Please render every line of the entries below as a JSON list of strings, one string per line, leaving out blank lines.

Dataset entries
──────────
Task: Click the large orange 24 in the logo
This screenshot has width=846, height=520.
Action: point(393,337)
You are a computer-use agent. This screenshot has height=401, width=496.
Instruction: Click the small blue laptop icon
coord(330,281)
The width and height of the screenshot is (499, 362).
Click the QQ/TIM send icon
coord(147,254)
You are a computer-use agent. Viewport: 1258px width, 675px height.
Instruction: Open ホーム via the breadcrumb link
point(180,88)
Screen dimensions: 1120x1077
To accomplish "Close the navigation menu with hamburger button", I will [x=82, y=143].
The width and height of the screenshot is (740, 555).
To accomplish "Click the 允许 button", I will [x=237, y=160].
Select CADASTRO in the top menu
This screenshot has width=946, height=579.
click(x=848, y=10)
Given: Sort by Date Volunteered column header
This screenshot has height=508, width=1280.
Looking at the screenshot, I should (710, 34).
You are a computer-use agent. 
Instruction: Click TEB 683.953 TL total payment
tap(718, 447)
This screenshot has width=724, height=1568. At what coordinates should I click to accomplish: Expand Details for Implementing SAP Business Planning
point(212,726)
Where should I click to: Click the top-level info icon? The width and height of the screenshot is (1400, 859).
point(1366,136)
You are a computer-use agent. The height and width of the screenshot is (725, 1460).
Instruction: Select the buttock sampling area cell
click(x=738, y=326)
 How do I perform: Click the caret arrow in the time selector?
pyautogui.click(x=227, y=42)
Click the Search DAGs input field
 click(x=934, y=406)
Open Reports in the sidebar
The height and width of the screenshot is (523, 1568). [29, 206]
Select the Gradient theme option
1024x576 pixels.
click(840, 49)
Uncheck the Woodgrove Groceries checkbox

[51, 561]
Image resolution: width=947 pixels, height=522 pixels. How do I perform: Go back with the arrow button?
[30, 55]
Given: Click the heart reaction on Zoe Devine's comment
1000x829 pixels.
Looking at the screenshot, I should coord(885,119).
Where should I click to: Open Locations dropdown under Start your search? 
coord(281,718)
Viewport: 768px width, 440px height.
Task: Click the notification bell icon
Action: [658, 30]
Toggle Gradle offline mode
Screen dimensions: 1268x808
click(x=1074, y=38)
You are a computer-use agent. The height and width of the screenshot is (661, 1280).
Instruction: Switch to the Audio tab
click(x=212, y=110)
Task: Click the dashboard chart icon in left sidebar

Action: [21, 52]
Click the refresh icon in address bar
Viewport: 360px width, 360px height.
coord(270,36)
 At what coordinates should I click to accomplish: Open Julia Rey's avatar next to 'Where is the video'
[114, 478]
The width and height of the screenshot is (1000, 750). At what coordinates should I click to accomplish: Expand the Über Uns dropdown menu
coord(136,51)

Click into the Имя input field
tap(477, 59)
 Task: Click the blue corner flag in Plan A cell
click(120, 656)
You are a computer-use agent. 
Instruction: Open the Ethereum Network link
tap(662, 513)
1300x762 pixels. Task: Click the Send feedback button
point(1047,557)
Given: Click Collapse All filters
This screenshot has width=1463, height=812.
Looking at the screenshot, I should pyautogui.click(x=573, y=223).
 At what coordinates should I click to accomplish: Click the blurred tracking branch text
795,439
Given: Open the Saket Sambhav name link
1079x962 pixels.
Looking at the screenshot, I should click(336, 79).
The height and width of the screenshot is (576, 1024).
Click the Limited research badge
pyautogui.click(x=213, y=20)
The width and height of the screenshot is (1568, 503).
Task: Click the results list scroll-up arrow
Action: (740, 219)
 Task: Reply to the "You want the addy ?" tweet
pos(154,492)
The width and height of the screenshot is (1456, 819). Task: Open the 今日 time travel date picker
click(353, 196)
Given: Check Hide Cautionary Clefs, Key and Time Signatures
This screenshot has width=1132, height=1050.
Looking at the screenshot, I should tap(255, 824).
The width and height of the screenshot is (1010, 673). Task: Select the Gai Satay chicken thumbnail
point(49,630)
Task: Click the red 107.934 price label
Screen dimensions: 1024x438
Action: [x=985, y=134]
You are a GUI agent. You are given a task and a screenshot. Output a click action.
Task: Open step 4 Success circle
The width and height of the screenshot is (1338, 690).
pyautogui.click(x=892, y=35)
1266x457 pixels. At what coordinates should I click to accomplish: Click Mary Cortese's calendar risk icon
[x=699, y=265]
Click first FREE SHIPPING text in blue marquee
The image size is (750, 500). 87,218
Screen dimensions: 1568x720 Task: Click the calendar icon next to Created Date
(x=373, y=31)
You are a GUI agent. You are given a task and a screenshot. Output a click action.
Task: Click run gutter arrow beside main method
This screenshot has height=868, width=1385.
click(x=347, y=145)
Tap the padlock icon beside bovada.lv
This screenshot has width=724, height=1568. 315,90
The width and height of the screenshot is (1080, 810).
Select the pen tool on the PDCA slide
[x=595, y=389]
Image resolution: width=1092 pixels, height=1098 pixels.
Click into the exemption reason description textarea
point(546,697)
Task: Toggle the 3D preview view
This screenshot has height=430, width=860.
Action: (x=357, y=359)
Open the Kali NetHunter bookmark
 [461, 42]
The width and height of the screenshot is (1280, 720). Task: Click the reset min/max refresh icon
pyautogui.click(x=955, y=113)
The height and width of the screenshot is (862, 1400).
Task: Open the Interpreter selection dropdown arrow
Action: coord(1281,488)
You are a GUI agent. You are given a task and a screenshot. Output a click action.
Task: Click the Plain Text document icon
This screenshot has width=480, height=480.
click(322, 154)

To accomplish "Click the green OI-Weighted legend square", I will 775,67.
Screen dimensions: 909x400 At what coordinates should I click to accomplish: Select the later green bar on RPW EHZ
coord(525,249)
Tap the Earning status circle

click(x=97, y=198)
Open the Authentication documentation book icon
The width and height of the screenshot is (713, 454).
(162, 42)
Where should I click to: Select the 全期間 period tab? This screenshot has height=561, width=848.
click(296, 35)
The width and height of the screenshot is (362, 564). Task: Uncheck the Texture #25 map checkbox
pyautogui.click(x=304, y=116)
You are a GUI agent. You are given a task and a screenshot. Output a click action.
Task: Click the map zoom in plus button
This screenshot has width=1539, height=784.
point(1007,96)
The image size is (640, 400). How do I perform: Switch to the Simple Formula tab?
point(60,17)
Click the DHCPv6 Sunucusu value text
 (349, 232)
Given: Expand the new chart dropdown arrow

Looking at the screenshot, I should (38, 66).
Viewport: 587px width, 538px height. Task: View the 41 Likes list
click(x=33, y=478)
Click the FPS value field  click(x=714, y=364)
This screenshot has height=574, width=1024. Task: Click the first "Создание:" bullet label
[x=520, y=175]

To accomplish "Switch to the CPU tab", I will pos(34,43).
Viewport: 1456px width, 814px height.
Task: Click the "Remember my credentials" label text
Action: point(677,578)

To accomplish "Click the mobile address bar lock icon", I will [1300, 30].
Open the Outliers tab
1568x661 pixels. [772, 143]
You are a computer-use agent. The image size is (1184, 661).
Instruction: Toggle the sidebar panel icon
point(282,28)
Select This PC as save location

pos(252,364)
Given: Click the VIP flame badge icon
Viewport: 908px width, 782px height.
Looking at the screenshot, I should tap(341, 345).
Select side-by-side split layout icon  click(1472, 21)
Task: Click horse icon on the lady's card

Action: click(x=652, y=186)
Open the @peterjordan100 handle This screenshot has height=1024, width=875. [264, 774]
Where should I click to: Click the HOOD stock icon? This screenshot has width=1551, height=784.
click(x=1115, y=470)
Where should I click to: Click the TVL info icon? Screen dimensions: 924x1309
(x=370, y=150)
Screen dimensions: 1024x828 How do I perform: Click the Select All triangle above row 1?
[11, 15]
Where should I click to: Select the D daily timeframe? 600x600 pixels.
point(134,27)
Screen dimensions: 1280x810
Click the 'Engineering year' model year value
──────────
- _Answer for this exercise_:
[
  "Task: Click the large orange 24 in the logo",
  "This screenshot has width=846, height=520.",
  "Action: point(393,337)",
  "You are a computer-use agent. This screenshot has height=401, width=496.",
  "Instruction: Click the small blue laptop icon",
  "coord(330,281)",
  "The width and height of the screenshot is (499, 362).",
  "Click the QQ/TIM send icon",
  "coord(147,254)",
  "You are a computer-use agent. Viewport: 1258px width, 675px height.",
  "Instruction: Open ホーム via the breadcrumb link",
  "point(180,88)",
  "Screen dimensions: 1120x1077",
  "To accomplish \"Close the navigation menu with hamburger button\", I will [x=82, y=143].",
  "The width and height of the screenshot is (740, 555).",
  "To accomplish \"Click the 允许 button\", I will [x=237, y=160].",
  "Select CADASTRO in the top menu",
  "This screenshot has width=946, height=579.",
  "click(x=848, y=10)",
  "Given: Sort by Date Volunteered column header",
  "This screenshot has height=508, width=1280.",
  "Looking at the screenshot, I should (710, 34).",
  "You are a computer-use agent. ",
  "Instruction: Click TEB 683.953 TL total payment",
  "tap(718, 447)",
  "This screenshot has width=724, height=1568. At what coordinates should I click to accomplish: Expand Details for Implementing SAP Business Planning",
  "point(212,726)",
  "Where should I click to: Click the top-level info icon? The width and height of the screenshot is (1400, 859).",
  "point(1366,136)",
  "You are a computer-use agent. The height and width of the screenshot is (725, 1460).",
  "Instruction: Select the buttock sampling area cell",
  "click(x=738, y=326)",
  " How do I perform: Click the caret arrow in the time selector?",
  "pyautogui.click(x=227, y=42)",
  "Click the Search DAGs input field",
  " click(x=934, y=406)",
  "Open Reports in the sidebar",
  "The height and width of the screenshot is (523, 1568). [29, 206]",
  "Select the Gradient theme option",
  "1024x576 pixels.",
  "click(840, 49)",
  "Uncheck the Woodgrove Groceries checkbox",
  "[51, 561]",
  "Image resolution: width=947 pixels, height=522 pixels. How do I perform: Go back with the arrow button?",
  "[30, 55]",
  "Given: Click the heart reaction on Zoe Devine's comment",
  "1000x829 pixels.",
  "Looking at the screenshot, I should coord(885,119).",
  "Where should I click to: Open Locations dropdown under Start your search? ",
  "coord(281,718)",
  "Viewport: 768px width, 440px height.",
  "Task: Click the notification bell icon",
  "Action: [658, 30]",
  "Toggle Gradle offline mode",
  "Screen dimensions: 1268x808",
  "click(x=1074, y=38)",
  "You are a computer-use agent. The height and width of the screenshot is (661, 1280).",
  "Instruction: Switch to the Audio tab",
  "click(x=212, y=110)",
  "Task: Click the dashboard chart icon in left sidebar",
  "Action: [21, 52]",
  "Click the refresh icon in address bar",
  "Viewport: 360px width, 360px height.",
  "coord(270,36)",
  " At what coordinates should I click to accomplish: Open Julia Rey's avatar next to 'Where is the video'",
  "[114, 478]",
  "The width and height of the screenshot is (1000, 750). At what coordinates should I click to accomplish: Expand the Über Uns dropdown menu",
  "coord(136,51)",
  "Click into the Имя input field",
  "tap(477, 59)",
  " Task: Click the blue corner flag in Plan A cell",
  "click(120, 656)",
  "You are a computer-use agent. ",
  "Instruction: Open the Ethereum Network link",
  "tap(662, 513)",
  "1300x762 pixels. Task: Click the Send feedback button",
  "point(1047,557)",
  "Given: Click Collapse All filters",
  "This screenshot has width=1463, height=812.",
  "Looking at the screenshot, I should pyautogui.click(x=573, y=223).",
  " At what coordinates should I click to accomplish: Click the blurred tracking branch text",
  "795,439",
  "Given: Open the Saket Sambhav name link",
  "1079x962 pixels.",
  "Looking at the screenshot, I should click(336, 79).",
  "The height and width of the screenshot is (576, 1024).",
  "Click the Limited research badge",
  "pyautogui.click(x=213, y=20)",
  "The width and height of the screenshot is (1568, 503).",
  "Task: Click the results list scroll-up arrow",
  "Action: (740, 219)",
  " Task: Reply to the \"You want the addy ?\" tweet",
  "pos(154,492)",
  "The width and height of the screenshot is (1456, 819). Task: Open the 今日 time travel date picker",
  "click(353, 196)",
  "Given: Check Hide Cautionary Clefs, Key and Time Signatures",
  "This screenshot has width=1132, height=1050.",
  "Looking at the screenshot, I should tap(255, 824).",
  "The width and height of the screenshot is (1010, 673). Task: Select the Gai Satay chicken thumbnail",
  "point(49,630)",
  "Task: Click the red 107.934 price label",
  "Screen dimensions: 1024x438",
  "Action: [x=985, y=134]",
  "You are a GUI agent. You are given a task and a screenshot. Output a click action.",
  "Task: Open step 4 Success circle",
  "The width and height of the screenshot is (1338, 690).",
  "pyautogui.click(x=892, y=35)",
  "1266x457 pixels. At what coordinates should I click to accomplish: Click Mary Cortese's calendar risk icon",
  "[x=699, y=265]",
  "Click first FREE SHIPPING text in blue marquee",
  "The image size is (750, 500). 87,218",
  "Screen dimensions: 1568x720 Task: Click the calendar icon next to Created Date",
  "(x=373, y=31)",
  "You are a GUI agent. You are given a task and a screenshot. Output a click action.",
  "Task: Click run gutter arrow beside main method",
  "This screenshot has height=868, width=1385.",
  "click(x=347, y=145)",
  "Tap the padlock icon beside bovada.lv",
  "This screenshot has width=724, height=1568. 315,90",
  "The width and height of the screenshot is (1080, 810).",
  "Select the pen tool on the PDCA slide",
  "[x=595, y=389]",
  "Image resolution: width=1092 pixels, height=1098 pixels.",
  "Click into the exemption reason description textarea",
  "point(546,697)",
  "Task: Toggle the 3D preview view",
  "This screenshot has height=430, width=860.",
  "Action: (x=357, y=359)",
  "Open the Kali NetHunter bookmark",
  " [461, 42]",
  "The width and height of the screenshot is (1280, 720). Task: Click the reset min/max refresh icon",
  "pyautogui.click(x=955, y=113)",
  "The height and width of the screenshot is (862, 1400).",
  "Task: Open the Interpreter selection dropdown arrow",
  "Action: coord(1281,488)",
  "You are a GUI agent. You are given a task and a screenshot. Output a click action.",
  "Task: Click the Plain Text document icon",
  "This screenshot has width=480, height=480.",
  "click(322, 154)",
  "To accomplish \"Click the green OI-Weighted legend square\", I will 775,67.",
  "Screen dimensions: 909x400 At what coordinates should I click to accomplish: Select the later green bar on RPW EHZ",
  "coord(525,249)",
  "Tap the Earning status circle",
  "click(x=97, y=198)",
  "Open the Authentication documentation book icon",
  "The width and height of the screenshot is (713, 454).",
  "(162, 42)",
  "Where should I click to: Select the 全期間 period tab? This screenshot has height=561, width=848.",
  "click(296, 35)",
  "The width and height of the screenshot is (362, 564). Task: Uncheck the Texture #25 map checkbox",
  "pyautogui.click(x=304, y=116)",
  "You are a GUI agent. You are given a task and a screenshot. Output a click action.",
  "Task: Click the map zoom in plus button",
  "This screenshot has width=1539, height=784.",
  "point(1007,96)",
  "The image size is (640, 400). How do I perform: Switch to the Simple Formula tab?",
  "point(60,17)",
  "Click the DHCPv6 Sunucusu value text",
  " (349, 232)",
  "Given: Expand the new chart dropdown arrow",
  "Looking at the screenshot, I should (38, 66).",
  "Viewport: 587px width, 538px height. Task: View the 41 Likes list",
  "click(x=33, y=478)",
  "Click the FPS value field  click(x=714, y=364)",
  "This screenshot has height=574, width=1024. Task: Click the first \"Создание:\" bullet label",
  "[x=520, y=175]",
  "To accomplish \"Switch to the CPU tab\", I will pos(34,43).",
  "Viewport: 1456px width, 814px height.",
  "Task: Click the \"Remember my credentials\" label text",
  "Action: point(677,578)",
  "To accomplish \"Click the mobile address bar lock icon\", I will [1300, 30].",
  "Open the Outliers tab",
  "1568x661 pixels. [772, 143]",
  "You are a computer-use agent. The image size is (1184, 661).",
  "Instruction: Toggle the sidebar panel icon",
  "point(282,28)",
  "Select This PC as save location",
  "pos(252,364)",
  "Given: Click the VIP flame badge icon",
  "Viewport: 908px width, 782px height.",
  "Looking at the screenshot, I should tap(341, 345).",
  "Select side-by-side split layout icon  click(1472, 21)",
  "Task: Click horse icon on the lady's card",
  "Action: click(x=652, y=186)",
  "Open the @peterjordan100 handle This screenshot has height=1024, width=875. [264, 774]",
  "Where should I click to: Click the HOOD stock icon? This screenshot has width=1551, height=784.",
  "click(x=1115, y=470)",
  "Where should I click to: Click the TVL info icon? Screen dimensions: 924x1309",
  "(x=370, y=150)",
  "Screen dimensions: 1024x828 How do I perform: Click the Select All triangle above row 1?",
  "[11, 15]",
  "Where should I click to: Select the D daily timeframe? 600x600 pixels.",
  "point(134,27)",
  "Screen dimensions: 1280x810",
  "Click the 'Engineering year' model year value"
]